Last book(s) I bought: I have never bought a book. Asking me to get my head examined? Read it again...I have never bought a book. Every book-purchase transaction (or should I say strategy?) that I am into is about buying books…many books. I have an obsessive compulsive disorder when it comes to books. Okay, cutting all the crap out, the books that I last bought were: Wisdom of Crowds by James Surowiecki, In Your Dreams by Tom Holt, The Best of Rumpole by John Mortimer, and Pour Your Heart Out by Howard Schultz. Wisdom of Crowds was more or less an impulsive purchase based on some things I’d read about the book earlier. In Your Dreams and The Best of Rumpole were risks, so to say! Bought them based on the facts that they were books belonging to the ‘Humor’ category and based on what I found on the covers and some contents inside the books. The Pour Your Heart Out book was a purchase that was influenced by a friend.

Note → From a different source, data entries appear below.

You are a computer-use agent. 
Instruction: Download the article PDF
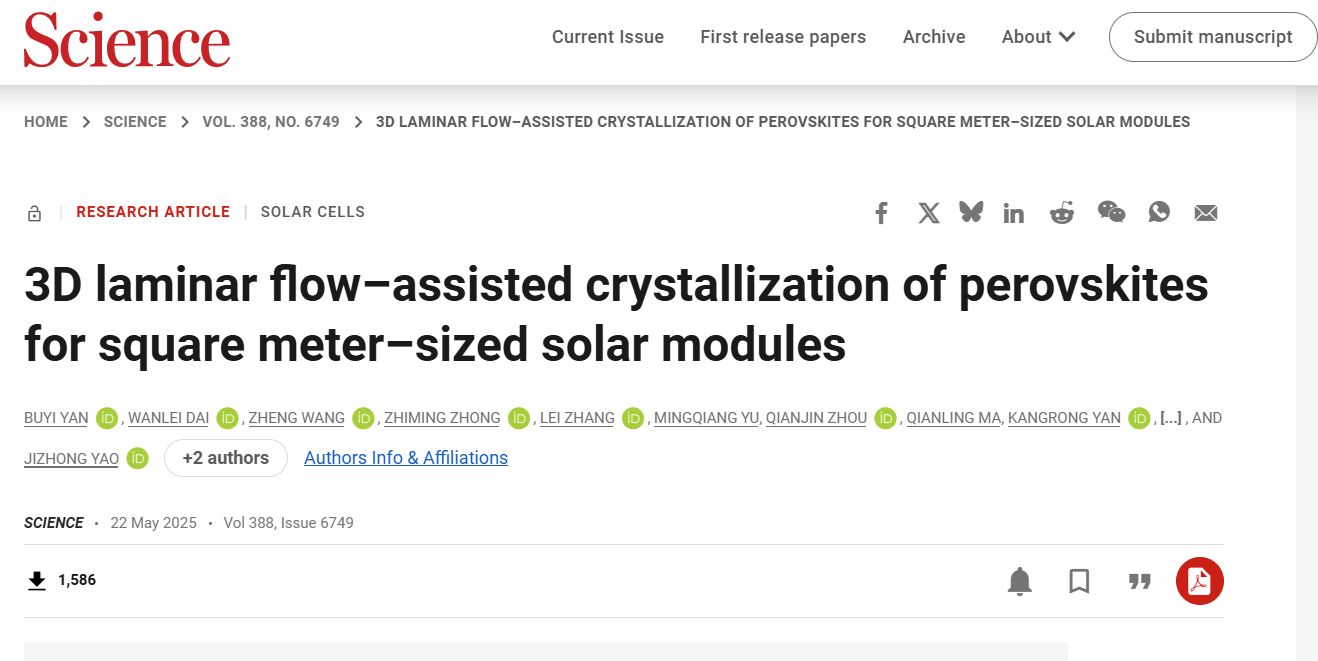pyautogui.click(x=1199, y=581)
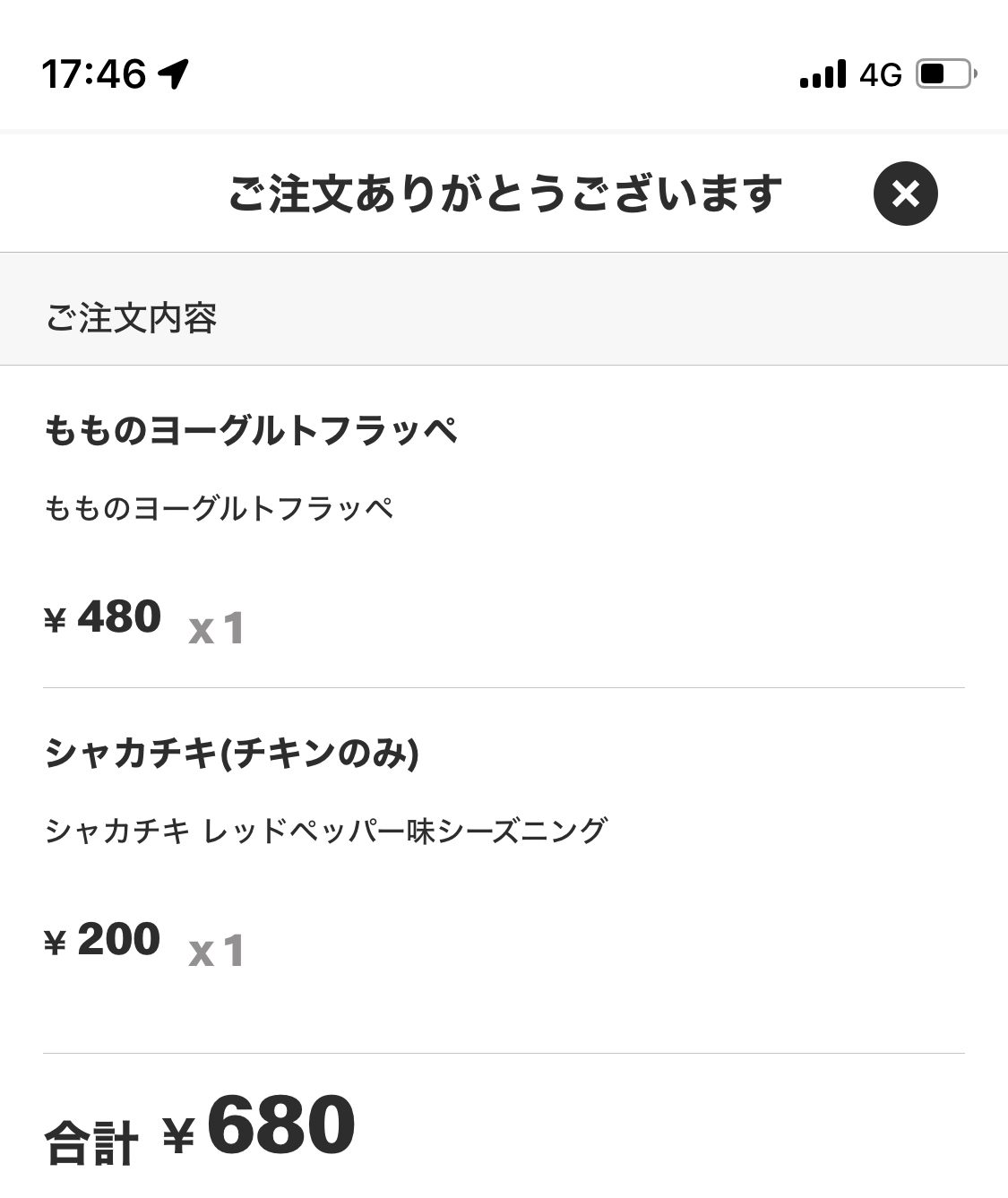Close the order confirmation dialog

point(905,194)
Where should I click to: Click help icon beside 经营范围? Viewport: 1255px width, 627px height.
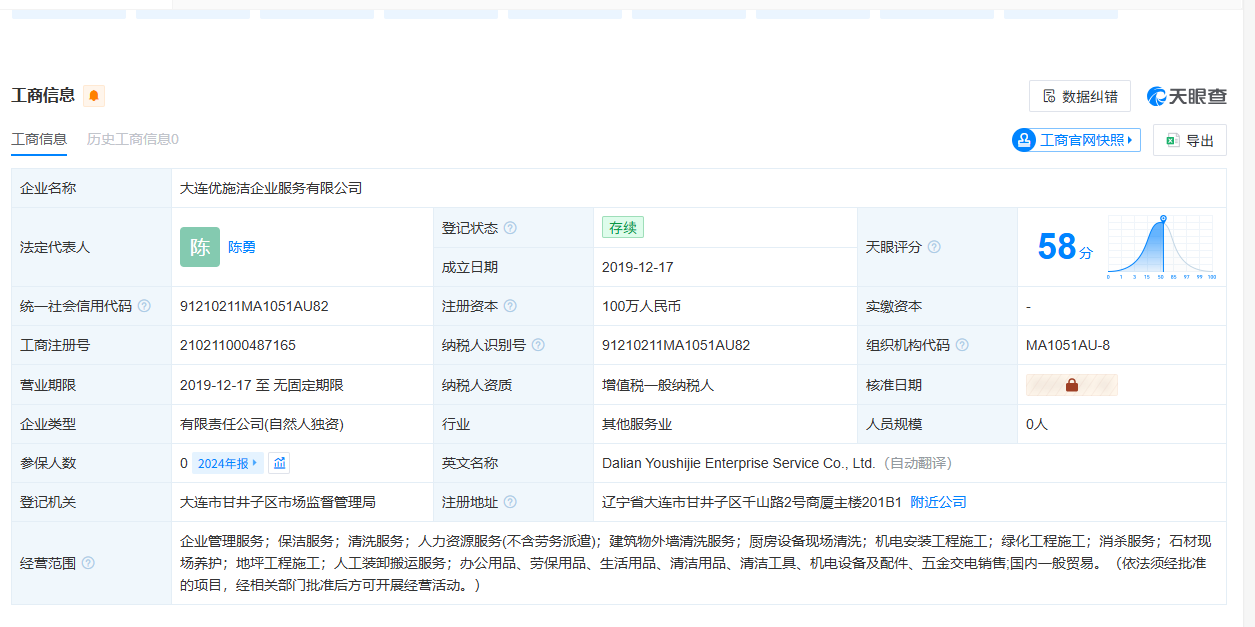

Just can’t wait to read all of these books. But they may have to wait longer than I, along with my 100+ other books to be read.
Last book I read: Freedom’s Way by Bloch Jorgensen. This one was a gift both in the literal as well as figurative sense. It's a lovely and brave book that is quite unconventional and extremely strong in its communication. The language is fascinating and the potential it promises that the reader has, cannot but leave her/him a changed person.
Five books that mean a lot to me: This is a very tough one for me. But let me see if I can do some sort of justice to the question. I take the liberty of mentioning more than five. These books are in the order in which I came across them.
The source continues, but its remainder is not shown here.